The Rumi Forum presented “Yemen’s Clouded Future” with Ambassador David Newton, Adjunct Scholar, Middle East Institute.
Much attention has been given to Yemen’s current political crisis and to the danger of Al Qaeda in the Arabian Peninsula’s terrorist efforts aimed at the United States. Beyond these immediate dangers, however, Yemen threatens to become a failing state, as political, separatist, economic, and social problems are steadily worsening. Not only the United States, but also its allies, Saudi Arabia and the Persian/Arabian Gulf states face the risk of Yemen’s uncertain future.
Ambassador David Newton is currently an adjunct scholar at the Middle East Institute. He returned to the United States at the end of 2004 after having served for six years in Prague as the first director of Radio Free Iraq. Shortly before that appointment he had retired from a thirty-six year Foreign Service career (living twenty-two years in the Arab world), having served as ambassador to Yemen (1994-97) and as the first ambassador to Iraq (1984-88) following the resumption of diplomatic relations. Other Foreign Service tours included deputy chief of mission in Yemen and Syria, political counselor in Saudi Arabia, and Department of State assignments as director for Lebanon, Syria, and Jordan, as Near East division chief in the Bureau of Intelligence and Research, and as economic officer for the Arabian Peninsula. In 1993 he headed an inter-agency delegation to Jordan to deal with the effects of the Iraq sanctions.
From 1990 to 1993 Ambassador Newton was international affairs advisor and chairman of the national security policy department at the National War College, also doing extensive public speaking and working on Iraq during Desert Shield/Desert Storm with the Joint Chiefs of Staff and the Defense Intelligence Agency, for which he was commended by President George H.W. Bush and JCS Chairman General Powell. In February 1998, immediately after Foreign Service retirement, he was appointed a special envoy for public diplomacy, traveling to twelve Arab countries to explain U.S. policy on Iraq to the media and the public.

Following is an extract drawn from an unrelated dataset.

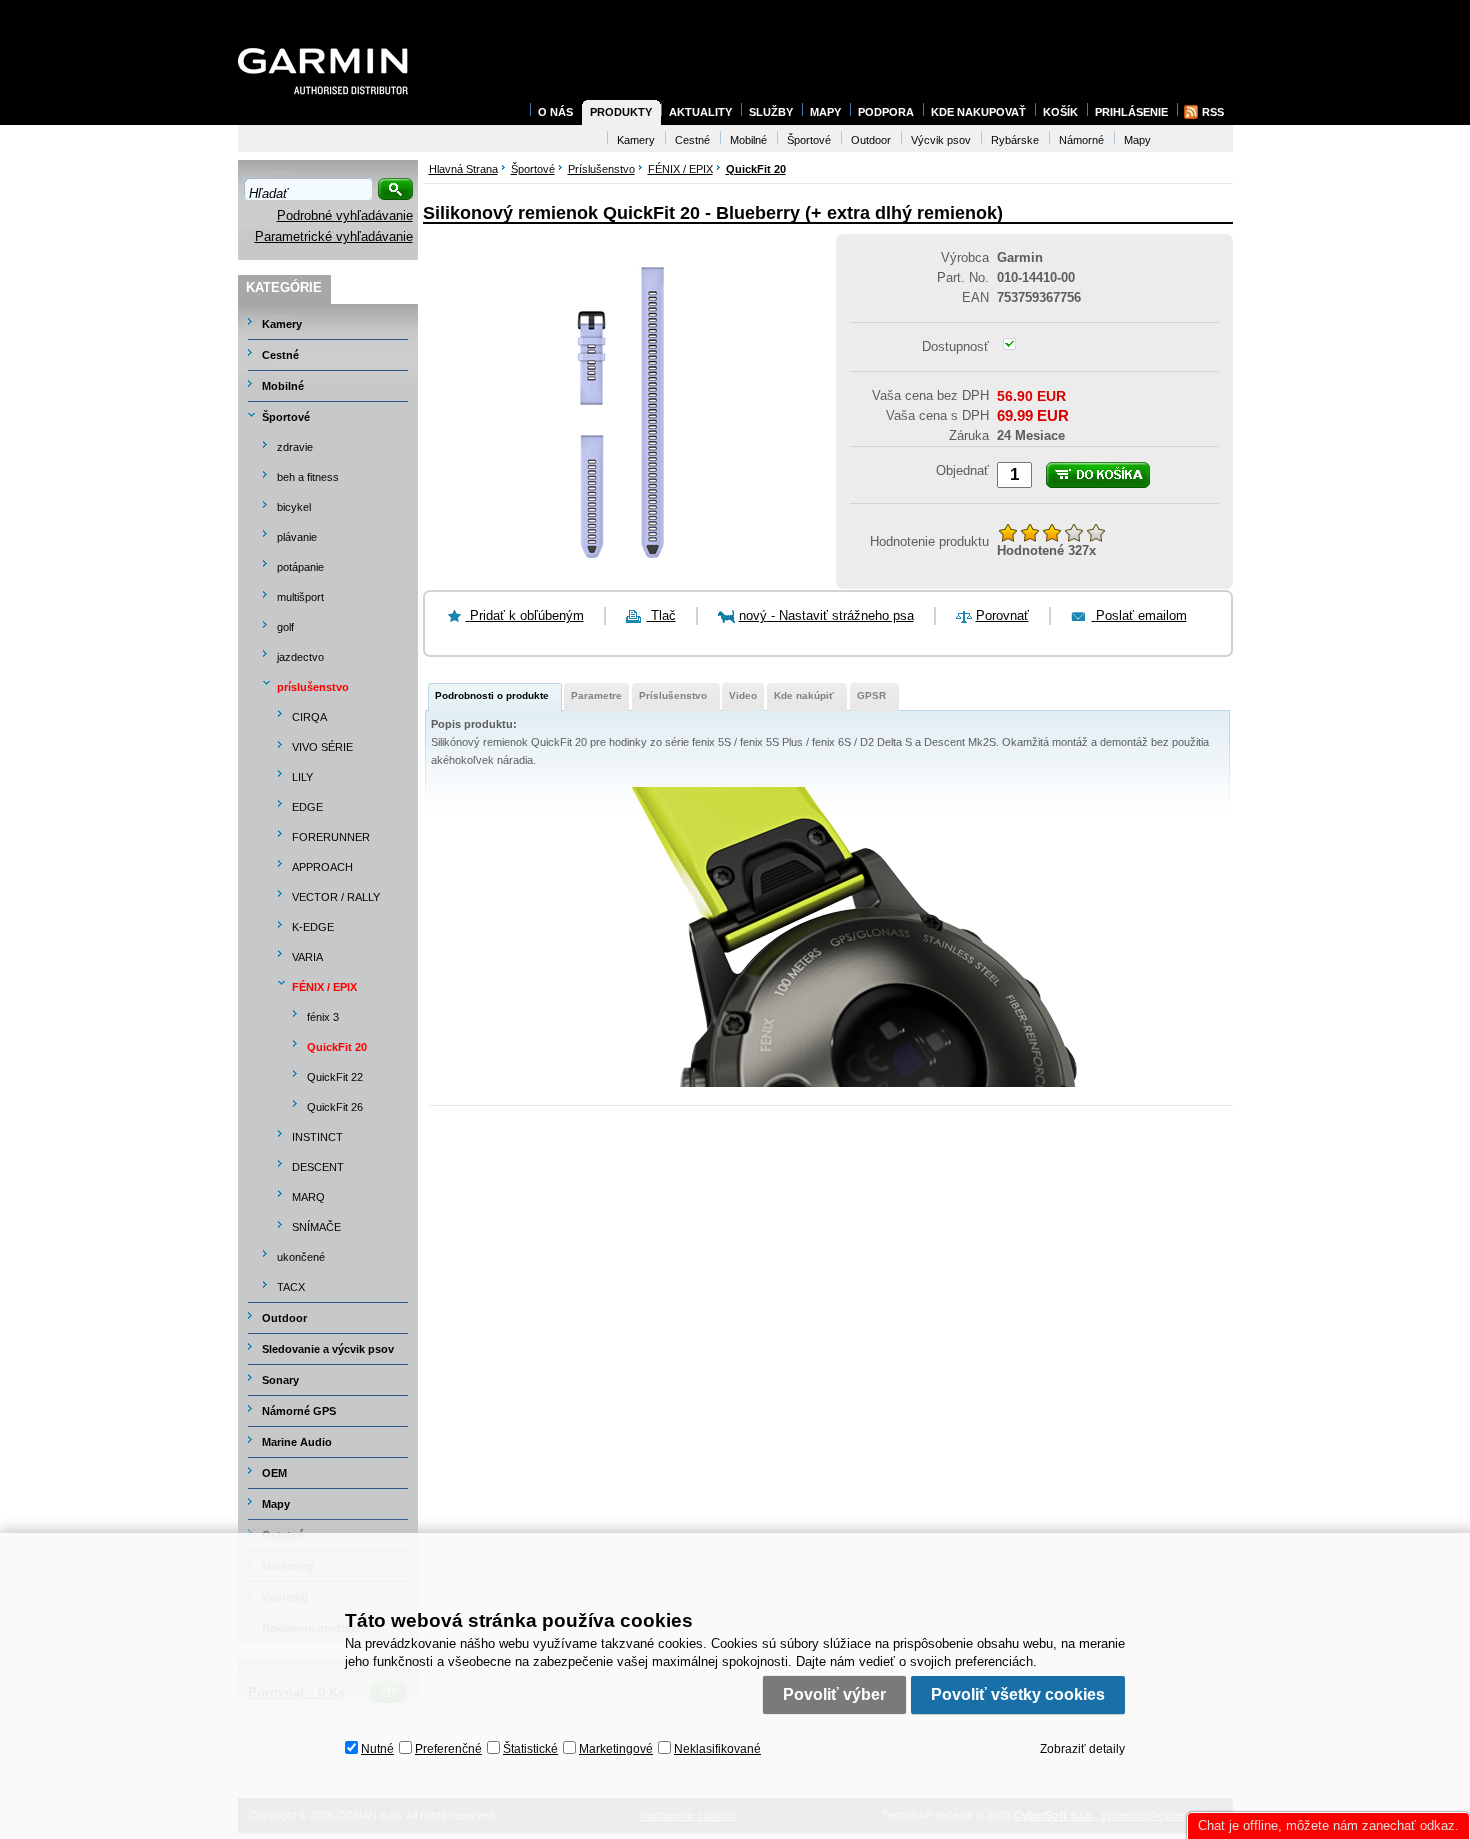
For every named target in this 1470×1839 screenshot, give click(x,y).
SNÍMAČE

During his Foreign Service career Ambassador Newton received a presidential meritorious service award for his Iraq assignment, numerous Department of State awards, and the Department of the Army medal for outstanding civilian service. He is a graduate of Harvard College (archaeology and anthropology), the University of Michigan (M.A. in Islamic history and Arabic literature) and the National War College. After college graduation he served for three years as an artillery officer with the 3rd Armored Division in Germany. He serves as vice chair of the Council for the National Interest and is a member of the Middle East Institute, the Middle East Studies Association, the Washington Institute for Foreign Affairs, and the Cosmos Club. From June 2007 to June 2009 he served as president of the National War College Alumni Association.